**Action item:**
Show all lines of the entries in which the word "computer" is found.

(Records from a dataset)
>>
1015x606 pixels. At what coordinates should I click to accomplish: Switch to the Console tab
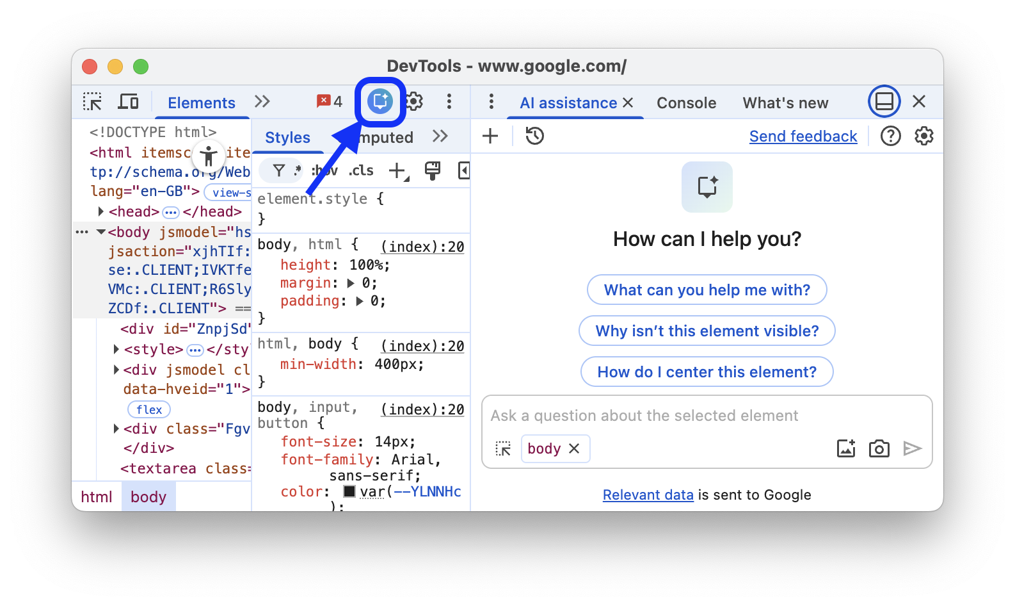tap(686, 103)
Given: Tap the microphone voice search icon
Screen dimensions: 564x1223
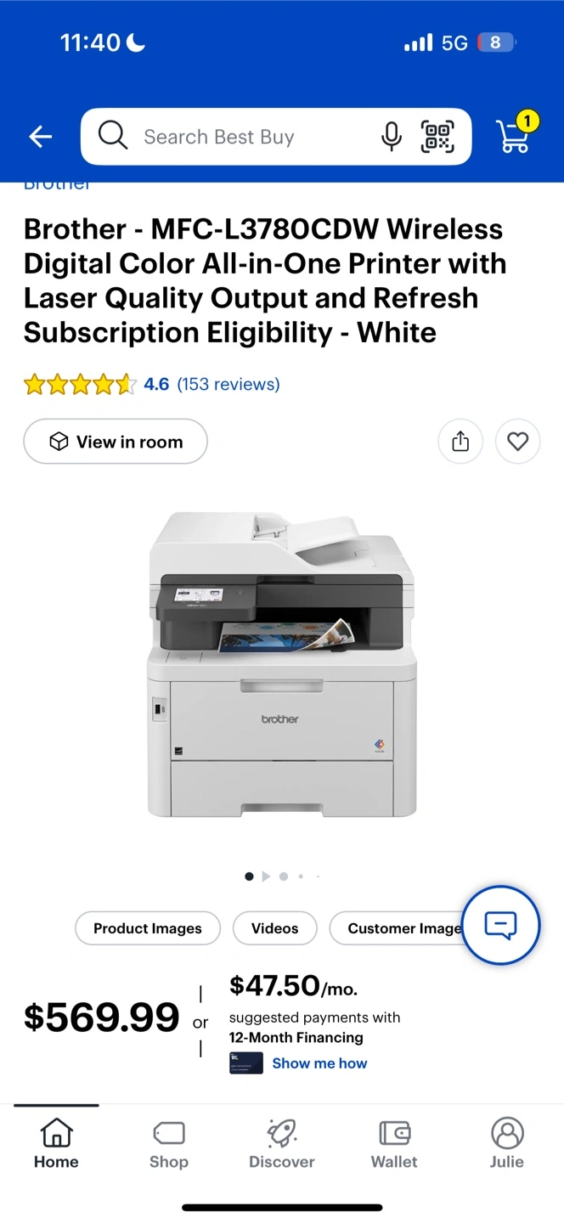Looking at the screenshot, I should pos(391,137).
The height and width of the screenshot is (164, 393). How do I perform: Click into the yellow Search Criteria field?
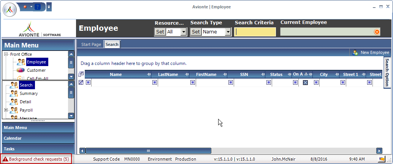255,32
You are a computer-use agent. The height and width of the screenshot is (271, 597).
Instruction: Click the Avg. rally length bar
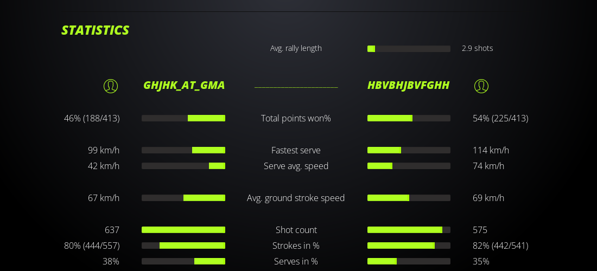click(x=409, y=49)
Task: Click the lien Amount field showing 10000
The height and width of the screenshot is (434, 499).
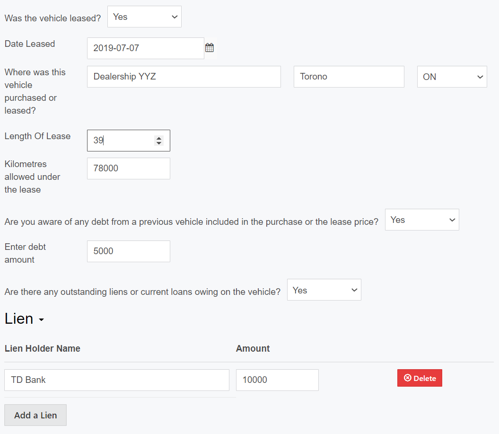Action: pyautogui.click(x=277, y=380)
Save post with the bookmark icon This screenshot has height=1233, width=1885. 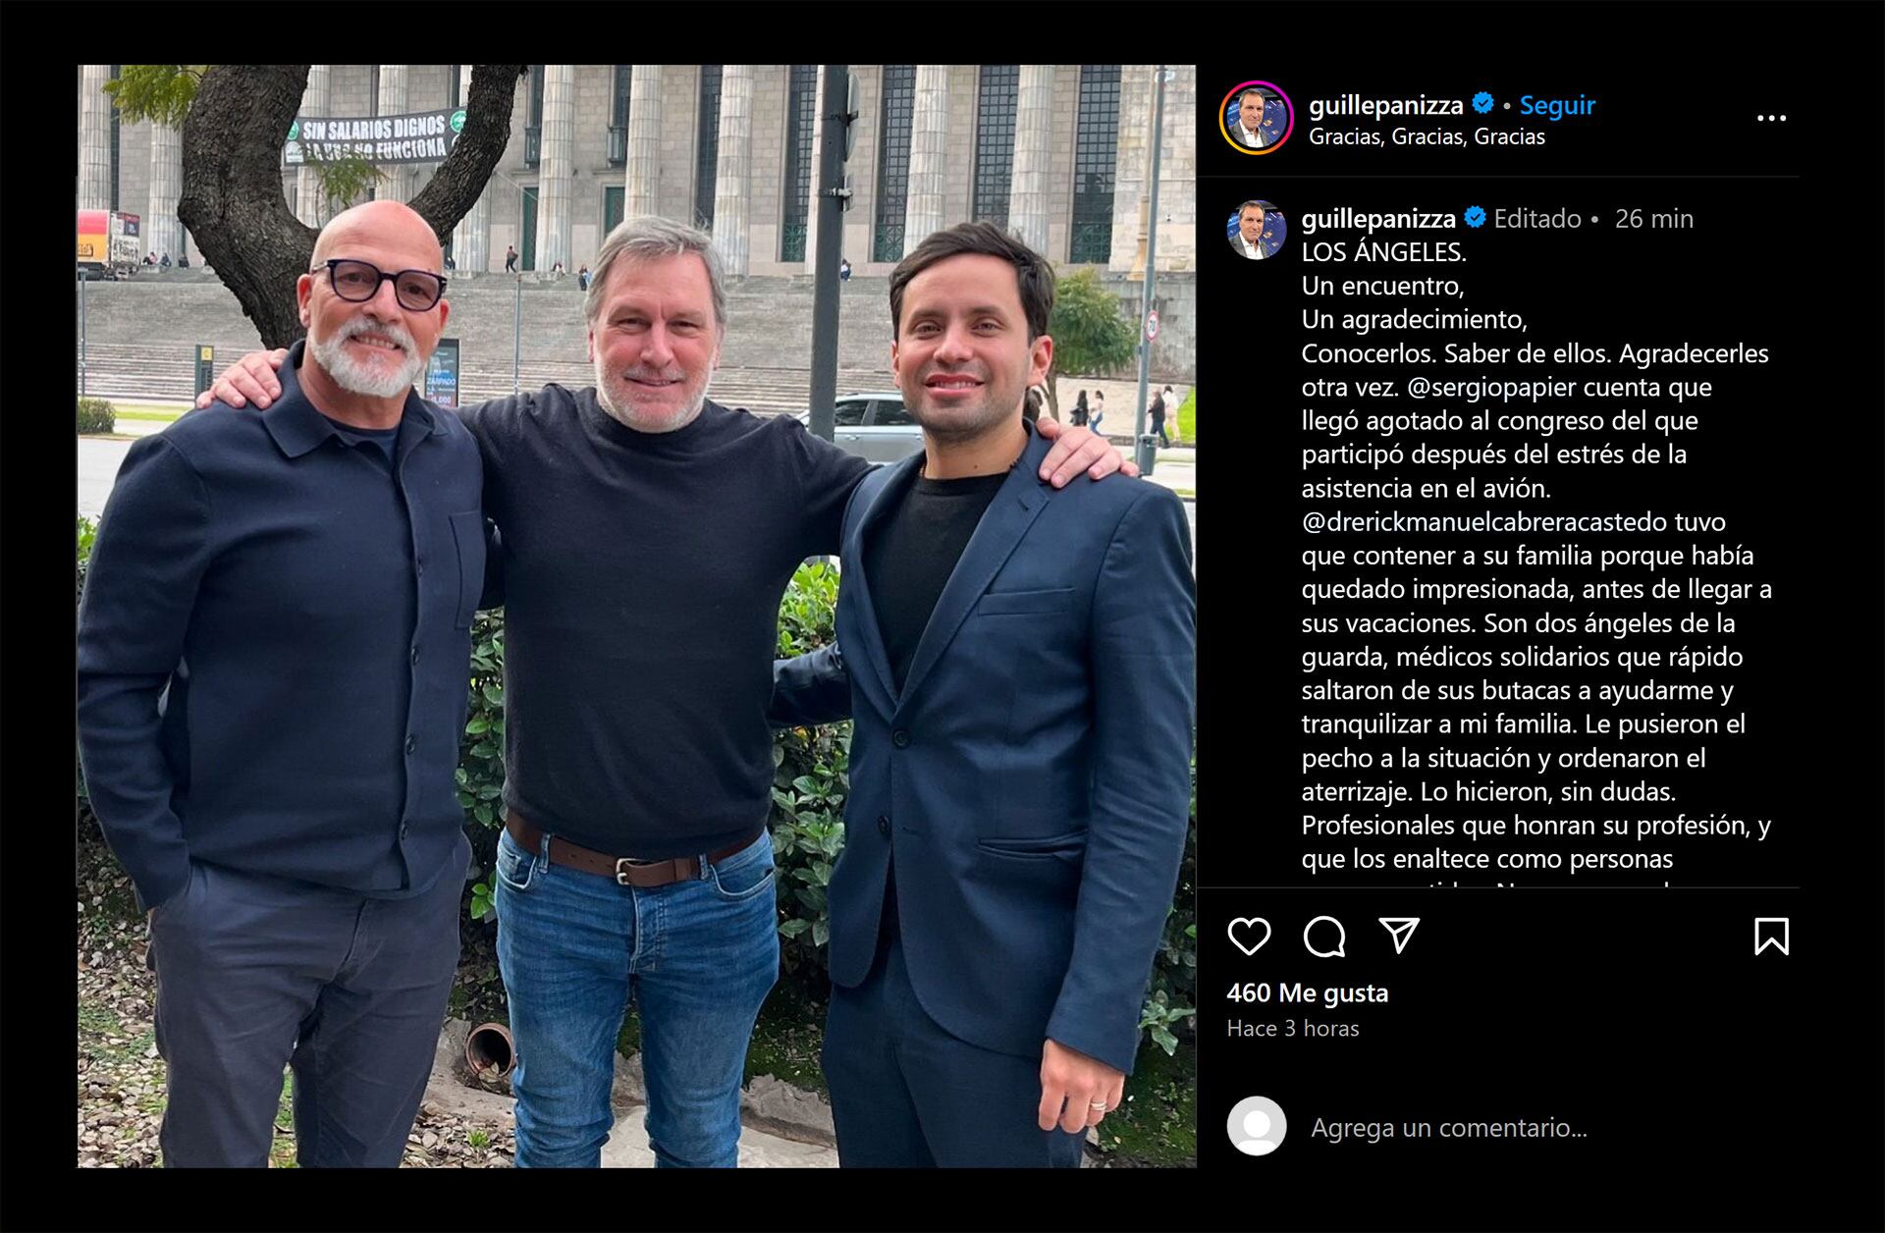[1771, 937]
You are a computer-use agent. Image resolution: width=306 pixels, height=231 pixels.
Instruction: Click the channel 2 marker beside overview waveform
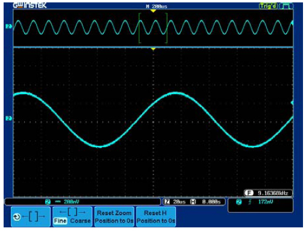(8, 27)
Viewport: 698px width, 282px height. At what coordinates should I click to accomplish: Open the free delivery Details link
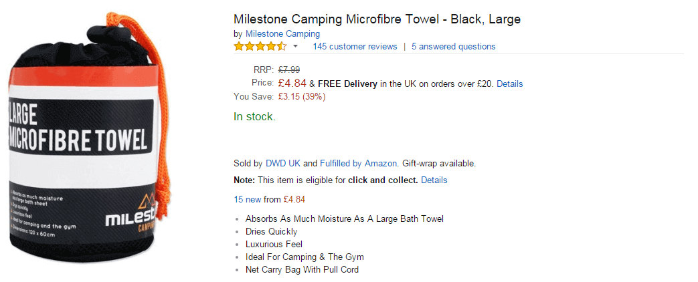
<<
**Result for this exercise:**
You are a computer-use agent. The height and width of the screenshot is (271, 597).
You are a computer-use agent. Image resolution: width=306 pixels, height=231 pixels.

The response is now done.